Depuis l'installation du protectorat en Tunisie et à la suite de l'union des juifs livournais et tunisiens sous l'autorité d'un seul rabbin, la nomination de ce dernier devient de plus en plus compliquée[8]. L'Alliance israélite universelle, le camp libéral au sein de la communauté, qui s'exprimait principalement à travers La Justice, souhaite la nomination d'un grand rabbin d'origine française, comme c'est le cas pour l'Algérie[8]. De l'autre côté, le camp conservateur, représenté par L'Égalité et Le Réveil juif, veulent rester fidèles aux traditions et maintenir un rabbin tunisien à la tête de la communauté[8]. Même le choix d'un rabbin italien en 1931 pour les Livournais est défendu par le rédacteur Félix Allouche qui écrit un article qu'il nomme « Un agent politique ?... Non ! Un rabbin » :
« Nous, nous refusons de nous rendre à ce raisonnement, nous répétons encore une fois, malgré le rabbin italien et le danger qu'il pourrait représenter, que le judaïsme de ce pays ne veut pas, dans sa grande majorité, d'un rabbin venant de la métropole. Nous n'en voulons pas parce que, à toutes les raisons qui motivaient déjà notre opposition, s'ajoute aujourd'hui, nettement proclamée, l'intention de faire de ce rabbin surtout et avant tout un agent politique. Et d'un agent politique, nous ne voulons pas »
— Abdelkrim Allagui, Juifs et musulmans en Tunisie : des origines à nos jours[8].
Comme le reste des journaux sionistes du pays, jusqu'à la fin de la Seconde Guerre mondiale, Le Réveil Juif s'intéresse peu au sujet de l'Alya, mais se focalise plutôt sur les aboutissements du foyer national juif créé en Palestine et les problématiques locales, à l'instar de l'enseignement de l'hébreu, de la situation socio-économique de la Hara (quartier juif de la médina de Tunis) ou bien des droits des citoyens juifs tunisiens[8].

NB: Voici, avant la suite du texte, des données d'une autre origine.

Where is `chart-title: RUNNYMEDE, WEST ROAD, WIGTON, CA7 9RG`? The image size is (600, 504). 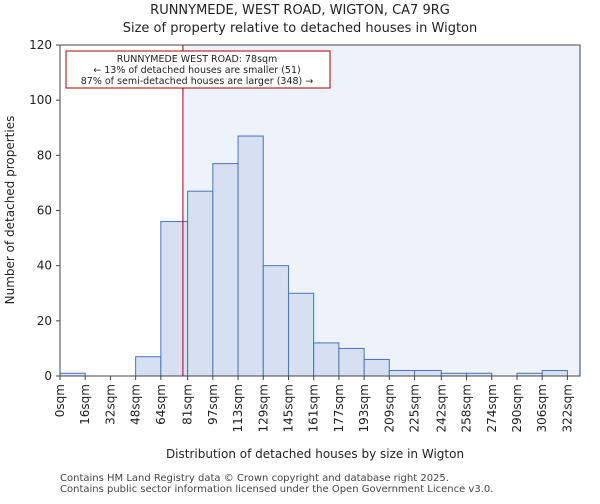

Le Réveil juif, en représentant le mouvement sioniste, est un grand rival de l'Alliance israélite universelle qui l'accuse de déjudaïser les enfants à travers ses écoles[8]. Henri Maarek, l'un des rédacteurs en chef du journal, la considère comme une « grande étouffeuse de la naturelle expansion de l'individualité juive » et voit le combat contre ses membres et institutions affiliées comme un « devoir de sioniste »[8].